The mutual fund industry is expecting a number of tweaks in the new consultation paper on the total expense ratio (TER), to be floated by the Securities and Exchange Board of India (Sebi).
In its original proposal, the regulator said TER slabs should be at the level of the AMC, and not at the scheme level. This is after bucketing the AUM of open-ended schemes into equity and non-equity schemes.
“The cost required to run different categories of funds will be different, which is why the TER should be different for different categories. There is no operating leverage across the board given that each fund has a different fund manager distribution cost and size of portfolio,” said an industry official.
The regulator could, for instance, club ETFs and arbitrage schemes into one bucket with the same TER threshold, or retain the old slab structure and cut TER by 10-20% across schemes, said the official.
Sebi said it got more granular data for the last five years showing that the industry has achieved the economies of scale to an extent.

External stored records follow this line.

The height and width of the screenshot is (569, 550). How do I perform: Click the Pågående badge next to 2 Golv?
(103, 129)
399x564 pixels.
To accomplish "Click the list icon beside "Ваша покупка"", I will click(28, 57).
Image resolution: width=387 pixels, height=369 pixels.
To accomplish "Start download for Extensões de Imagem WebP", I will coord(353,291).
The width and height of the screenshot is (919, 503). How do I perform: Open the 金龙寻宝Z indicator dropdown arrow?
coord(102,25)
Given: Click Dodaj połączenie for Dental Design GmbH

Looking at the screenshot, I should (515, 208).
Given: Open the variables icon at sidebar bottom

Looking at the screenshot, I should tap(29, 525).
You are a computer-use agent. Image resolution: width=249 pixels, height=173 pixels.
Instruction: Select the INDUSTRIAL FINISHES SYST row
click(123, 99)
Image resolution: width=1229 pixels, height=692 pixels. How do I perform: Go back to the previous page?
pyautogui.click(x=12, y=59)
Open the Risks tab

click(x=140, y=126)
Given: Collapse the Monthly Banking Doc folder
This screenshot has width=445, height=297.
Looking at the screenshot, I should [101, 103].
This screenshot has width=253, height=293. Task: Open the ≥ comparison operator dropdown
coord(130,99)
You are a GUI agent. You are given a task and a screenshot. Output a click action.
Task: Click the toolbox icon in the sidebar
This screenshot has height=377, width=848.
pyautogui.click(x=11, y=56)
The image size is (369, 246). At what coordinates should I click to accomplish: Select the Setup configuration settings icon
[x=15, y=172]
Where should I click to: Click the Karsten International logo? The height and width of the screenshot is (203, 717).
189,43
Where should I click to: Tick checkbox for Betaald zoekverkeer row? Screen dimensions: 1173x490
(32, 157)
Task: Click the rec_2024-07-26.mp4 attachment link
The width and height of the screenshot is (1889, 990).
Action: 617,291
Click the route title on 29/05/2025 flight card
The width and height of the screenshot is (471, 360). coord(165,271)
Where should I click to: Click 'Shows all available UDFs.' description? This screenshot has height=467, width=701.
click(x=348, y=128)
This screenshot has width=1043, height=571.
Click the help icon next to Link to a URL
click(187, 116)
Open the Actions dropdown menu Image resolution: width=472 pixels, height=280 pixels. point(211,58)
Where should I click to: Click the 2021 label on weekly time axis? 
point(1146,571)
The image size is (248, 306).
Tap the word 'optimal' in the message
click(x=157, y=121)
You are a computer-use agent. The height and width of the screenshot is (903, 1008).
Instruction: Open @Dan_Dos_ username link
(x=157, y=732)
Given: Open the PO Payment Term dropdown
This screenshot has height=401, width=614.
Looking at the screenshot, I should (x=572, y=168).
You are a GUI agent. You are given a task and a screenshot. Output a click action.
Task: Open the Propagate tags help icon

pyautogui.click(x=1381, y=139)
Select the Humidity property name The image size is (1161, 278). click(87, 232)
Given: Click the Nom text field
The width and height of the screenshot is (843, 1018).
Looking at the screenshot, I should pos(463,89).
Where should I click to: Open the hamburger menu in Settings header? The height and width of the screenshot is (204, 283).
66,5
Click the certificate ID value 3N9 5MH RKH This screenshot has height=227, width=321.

“We still have a long way to go as an industry. Our equity assets are still only 12% of the banking industry. If one looks at the AMC growth versus profitability, the growth has been much higher than profitability. The scale benefit has been accruing to investors, but the question is how much incremental benefit needs to be passed on to them,” said A Balasubramanian, chief executive of Aditya Birla Sun Life AMC, in an interview to a television channel last week.
“The assumption that MFs have become a digital product is not entirely correct. They are still a push product and you need to often physically reach out to the customer to realise sales. Travel and hotel costs have gone up exponentially. MFs are still under-penetrated and it is too early to drastically alter the TER rates. Also, is it fair to large fund houses who have built scale over several years?” said the chief executive of another fund house.
The industry is hoping that the regulator will keep GST, STT and brokerage costs outside the ambit of the overall TER.
The arbitrage fund segment, for instance, may need to be wound down if all these costs are included within the TER, as such schemes will not be able to recover transaction costs. According to experts, the nature of the product is such that a percentage of the portfolio may require frequent churn depending on arbitrage opportunities. This would necessarily add to the brokerage and STT costs. Under the earlier proposals, these costs will be part of the TER, which will be capped. If the expenses cross this TER limit, the fund will not be able to churn the portfolio.
Brokerage and transaction costs are part of the recurring expenses that can be charged to a scheme. The additional expense can be up to 0.12% of trade value in case of cash market transactions and 0.05% in case of derivatives transactions.
“We see higher likelihood of regulatory stance easing (versus market expectations) towards the sector, even as there is some residual uncertainty around what comes out in the next consultation paper and the final regulations…” said a report by Kotak Institutional Equities.